Relatos como esses se tornaram cada vez mais frequentes e mobilizam
universidades e movimentos estudantis a estruturar grupos de prevenção e
combate aos transtornos mentais. As ações, para oferecer ajuda ou
prevenir problemas como depressão e suicídio, incluem a criação de
núcleos de atendimento mental, palestras e até o acompanhamento de
páginas dos alunos nas redes sociais.
Tentativas de suicídio
Dados obtidos pelo Estado por meio da Lei de Acesso à Informação dão
uma ideia da gravidade do problema. Apenas na UFSCar, foram 22
tentativas de suicídio nos últimos cinco anos. Nas universidades
federais de São Paulo (Unifesp) e do ABC (UFABC), cinco estudantes
concretizaram o ato no mesmo período. Mapeamento feito pela UFABC
mostrou que 11% de seus alunos que trancaram a matrícula em 2016 o
fizeram por problemas psicológicos.
A falta de compreensão de parte dos docentes é uma das principais queixas. "Alguns parecem ter orgulho em pressionar, reprovar", conta Bárbara.
O psicólogo André Luís Masieiro, do Departamento de Atenção à Saúde da
UFSCar, diz que a busca por auxílio psicológico está frequentemente
ligada à exigência constante que se faz dos jovens. "Sem dúvidas há um
aumento do fenômeno da depressão em universitários. A ameaça do
desemprego e do fracasso profissional são fatores desencadeantes de
depressão."
A UFSCar informou ainda que, entre outras iniciativas, distribuiu
cartilha de práticas de acolhimento em saúde mental para docentes e
funcionários que recebem alunos em situação de sofrimento psicológico.

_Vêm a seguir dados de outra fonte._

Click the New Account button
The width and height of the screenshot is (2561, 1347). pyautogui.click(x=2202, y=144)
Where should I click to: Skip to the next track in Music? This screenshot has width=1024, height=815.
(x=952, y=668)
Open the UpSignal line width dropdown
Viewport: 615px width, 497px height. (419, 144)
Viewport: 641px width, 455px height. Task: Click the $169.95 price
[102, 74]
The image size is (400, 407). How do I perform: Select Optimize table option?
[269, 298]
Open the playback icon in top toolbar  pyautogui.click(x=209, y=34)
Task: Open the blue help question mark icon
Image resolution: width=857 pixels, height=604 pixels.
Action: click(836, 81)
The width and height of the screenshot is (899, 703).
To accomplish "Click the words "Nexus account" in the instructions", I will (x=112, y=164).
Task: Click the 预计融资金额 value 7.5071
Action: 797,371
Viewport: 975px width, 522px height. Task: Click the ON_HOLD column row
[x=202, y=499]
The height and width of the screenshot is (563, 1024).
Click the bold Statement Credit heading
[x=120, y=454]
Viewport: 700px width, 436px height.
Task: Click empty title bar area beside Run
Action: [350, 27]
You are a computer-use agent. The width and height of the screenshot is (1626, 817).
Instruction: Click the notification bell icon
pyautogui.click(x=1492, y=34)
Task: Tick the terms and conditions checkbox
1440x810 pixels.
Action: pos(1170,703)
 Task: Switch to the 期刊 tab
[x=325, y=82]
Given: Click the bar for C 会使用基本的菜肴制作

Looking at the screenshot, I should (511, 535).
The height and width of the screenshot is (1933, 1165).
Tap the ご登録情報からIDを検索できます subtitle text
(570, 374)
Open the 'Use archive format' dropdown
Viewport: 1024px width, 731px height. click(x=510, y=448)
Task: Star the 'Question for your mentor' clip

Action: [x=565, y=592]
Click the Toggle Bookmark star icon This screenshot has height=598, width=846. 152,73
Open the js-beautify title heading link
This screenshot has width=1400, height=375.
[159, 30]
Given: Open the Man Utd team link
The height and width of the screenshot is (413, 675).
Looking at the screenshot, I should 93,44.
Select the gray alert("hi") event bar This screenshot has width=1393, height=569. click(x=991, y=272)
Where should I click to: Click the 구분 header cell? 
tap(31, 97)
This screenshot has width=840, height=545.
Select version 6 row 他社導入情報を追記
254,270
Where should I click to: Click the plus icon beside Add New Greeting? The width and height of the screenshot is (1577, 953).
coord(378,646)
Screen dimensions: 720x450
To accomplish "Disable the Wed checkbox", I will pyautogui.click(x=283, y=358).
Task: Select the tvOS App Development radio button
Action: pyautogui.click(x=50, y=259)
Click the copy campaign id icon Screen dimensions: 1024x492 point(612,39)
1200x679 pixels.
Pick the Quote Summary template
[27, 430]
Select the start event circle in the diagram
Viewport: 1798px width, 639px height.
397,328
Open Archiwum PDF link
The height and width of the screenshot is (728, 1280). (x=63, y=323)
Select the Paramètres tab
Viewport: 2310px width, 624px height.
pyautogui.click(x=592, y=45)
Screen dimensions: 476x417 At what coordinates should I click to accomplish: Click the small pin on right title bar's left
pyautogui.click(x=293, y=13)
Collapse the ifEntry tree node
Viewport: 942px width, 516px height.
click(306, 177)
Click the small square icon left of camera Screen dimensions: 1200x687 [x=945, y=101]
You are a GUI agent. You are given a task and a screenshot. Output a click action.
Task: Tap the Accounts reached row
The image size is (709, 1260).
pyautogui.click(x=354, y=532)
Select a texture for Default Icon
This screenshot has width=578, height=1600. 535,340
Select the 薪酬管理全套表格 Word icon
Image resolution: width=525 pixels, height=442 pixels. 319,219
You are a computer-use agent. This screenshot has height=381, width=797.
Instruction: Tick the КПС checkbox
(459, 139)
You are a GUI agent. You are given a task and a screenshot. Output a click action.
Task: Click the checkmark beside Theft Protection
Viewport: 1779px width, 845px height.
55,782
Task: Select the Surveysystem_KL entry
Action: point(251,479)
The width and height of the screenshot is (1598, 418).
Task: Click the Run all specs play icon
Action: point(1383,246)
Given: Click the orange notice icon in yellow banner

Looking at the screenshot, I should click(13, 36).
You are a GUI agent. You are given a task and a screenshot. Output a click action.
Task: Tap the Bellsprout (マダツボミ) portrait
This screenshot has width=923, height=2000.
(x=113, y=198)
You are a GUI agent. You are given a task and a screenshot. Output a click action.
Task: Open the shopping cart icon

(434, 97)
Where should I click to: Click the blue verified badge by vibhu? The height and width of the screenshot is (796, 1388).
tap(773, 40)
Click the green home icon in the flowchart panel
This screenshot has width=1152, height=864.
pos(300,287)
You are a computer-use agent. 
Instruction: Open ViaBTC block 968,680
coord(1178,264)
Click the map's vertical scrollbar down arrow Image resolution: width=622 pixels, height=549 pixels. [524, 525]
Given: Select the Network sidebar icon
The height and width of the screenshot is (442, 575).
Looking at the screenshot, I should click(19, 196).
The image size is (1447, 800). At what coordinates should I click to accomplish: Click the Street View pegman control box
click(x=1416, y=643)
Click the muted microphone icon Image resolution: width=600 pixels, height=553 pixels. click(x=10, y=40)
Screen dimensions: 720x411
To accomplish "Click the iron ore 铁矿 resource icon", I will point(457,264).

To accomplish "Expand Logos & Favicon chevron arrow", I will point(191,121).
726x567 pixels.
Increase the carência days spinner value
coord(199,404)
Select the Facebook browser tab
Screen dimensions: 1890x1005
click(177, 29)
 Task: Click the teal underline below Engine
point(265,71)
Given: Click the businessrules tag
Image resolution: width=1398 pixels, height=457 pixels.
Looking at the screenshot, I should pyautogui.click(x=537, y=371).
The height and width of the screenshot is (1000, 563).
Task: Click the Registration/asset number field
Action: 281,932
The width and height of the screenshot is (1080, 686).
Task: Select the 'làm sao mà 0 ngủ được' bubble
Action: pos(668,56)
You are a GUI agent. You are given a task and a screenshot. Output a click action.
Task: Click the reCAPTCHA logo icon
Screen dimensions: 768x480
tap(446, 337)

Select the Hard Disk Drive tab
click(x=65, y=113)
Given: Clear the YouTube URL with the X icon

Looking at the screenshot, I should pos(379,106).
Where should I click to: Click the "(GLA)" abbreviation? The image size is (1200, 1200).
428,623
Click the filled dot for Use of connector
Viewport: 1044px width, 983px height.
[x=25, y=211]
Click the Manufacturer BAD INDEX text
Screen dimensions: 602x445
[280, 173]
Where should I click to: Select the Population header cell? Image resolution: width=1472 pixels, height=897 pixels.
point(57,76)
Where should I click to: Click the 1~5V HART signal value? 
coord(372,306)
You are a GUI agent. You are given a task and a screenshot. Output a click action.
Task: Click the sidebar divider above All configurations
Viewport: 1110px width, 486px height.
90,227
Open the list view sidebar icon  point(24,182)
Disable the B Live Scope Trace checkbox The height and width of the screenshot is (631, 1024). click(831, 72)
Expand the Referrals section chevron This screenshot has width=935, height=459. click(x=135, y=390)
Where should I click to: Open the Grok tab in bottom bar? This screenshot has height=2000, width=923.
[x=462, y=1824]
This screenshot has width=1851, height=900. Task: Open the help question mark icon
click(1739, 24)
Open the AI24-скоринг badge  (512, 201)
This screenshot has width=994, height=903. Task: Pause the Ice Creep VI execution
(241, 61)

Para combater o problema, instituições tentam, aos poucos, se aproximar dos alunos.
Na Medicina da Universidade Estadual Paulista (Unesp), em Botucatu, são
estratégias a indicação de professor mentor para quem teve mudança
repentina no rendimento acadêmico e a participação de grupos estudantis
nas redes sociais.
Na Federal de Minas Gerais (UFMG), foram criados neste ano dois núcleos
de saúde mental, após dois suicídios entre alunos. Até então, só a
Medicina tinha atendimento do tipo. "Se um fato já aconteceu, é sinal de
que falhamos no processo", diz a vice-reitora Sandra Almeida.
Já a Federal da Bahia (UFBA) criou, também em 2017, programa para
prevenir e ajudar alunos, principalmente os de baixa renda. "Os cotistas
sofreram rejeição, até mesmo de alguns professores" diz o psicanalista e
assessor da UFBA Marcelo Veras.
Mobilização
Alunos também têm criado grupos para auxiliar colegas e sensibilizar as
instituições. A principal iniciativa do tipo foi a Frente Universitária
de Saúde Mental, criada em abril por alunos de instituições públicas e
privadas de São Paulo.
O movimento surgiu após tentativas de suicídio na Medicina da USP.
"Eram muitos alunos com esgotamento, sem acompanhamento adequado, e
percebemos que isso não era particularidade da Medicina", conta a aluna
do curso Karen Maria Terra, de 23 anos, da Frente. Eles organizaram, em
junho, uma semana de palestras para abordar questões sobre a saúde
mental. A página do grupo no Facebook tem 27 mil seguidores.
Alunos da Veterinária da USP também criaram uma página no Facebook para
desabafar. "Eu vejo meus colegas surtando, e a gente fala pouco sobre
isso. A criação da Frente nos mostra que não estamos sozinhos."